• [Assignment]:
Strip the pictures, then copy the remaining data exactly as it stands.

....................

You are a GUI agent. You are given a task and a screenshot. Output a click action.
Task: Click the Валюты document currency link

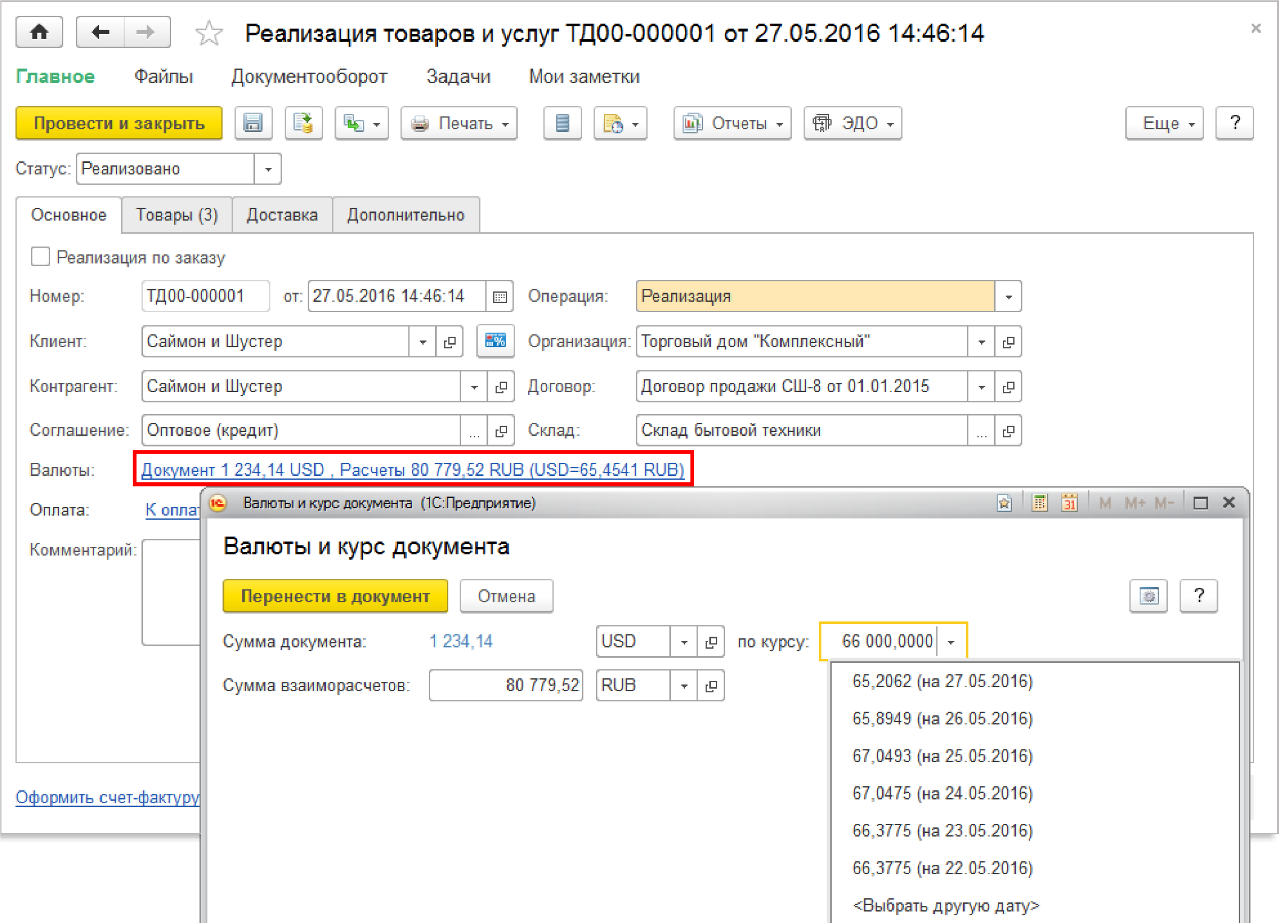click(412, 469)

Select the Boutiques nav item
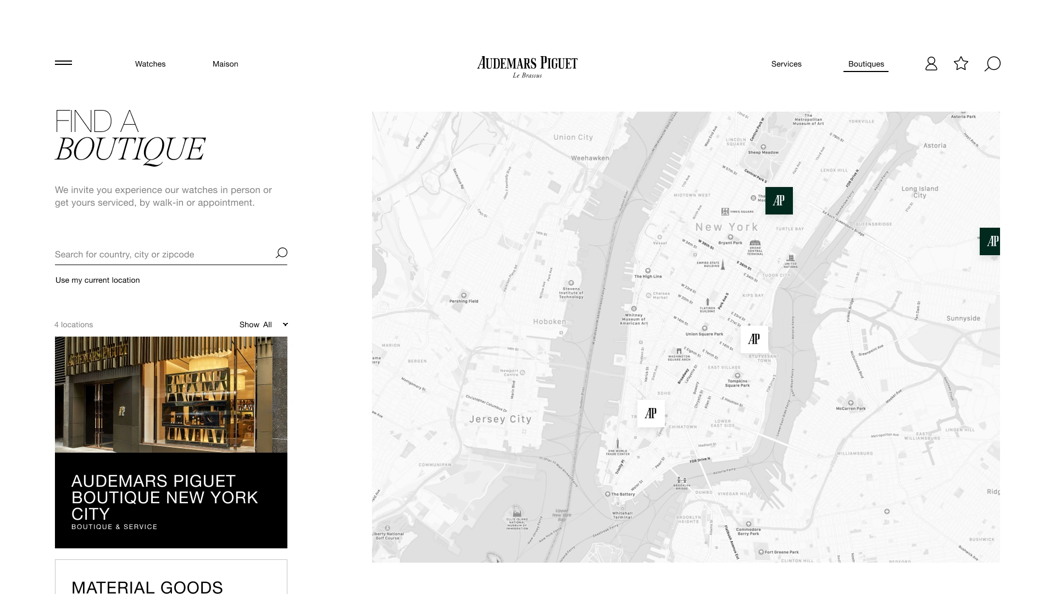click(866, 64)
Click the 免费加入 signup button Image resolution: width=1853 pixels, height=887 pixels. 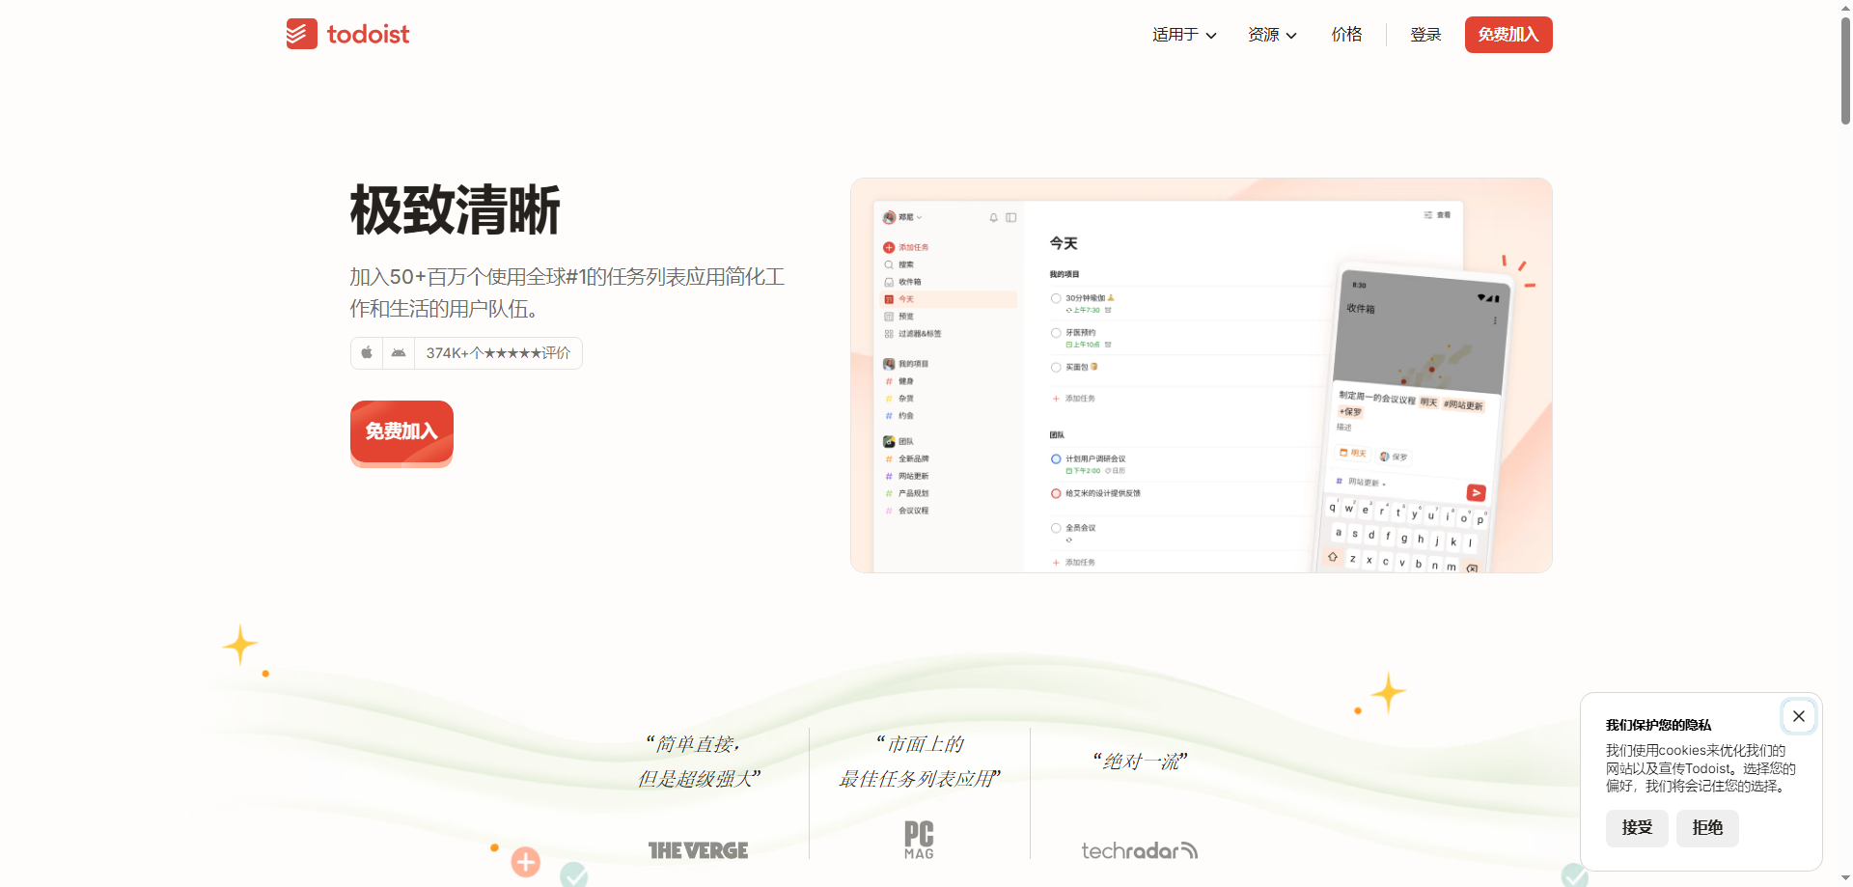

....................

• [Task output]:
You are a GUI agent. You are given a task and a screenshot. Output a click action.
Task: Click the Валюты document currency link

click(412, 469)

Select the Boutiques nav item
click(866, 64)
Click the 免费加入 signup button Image resolution: width=1853 pixels, height=887 pixels. 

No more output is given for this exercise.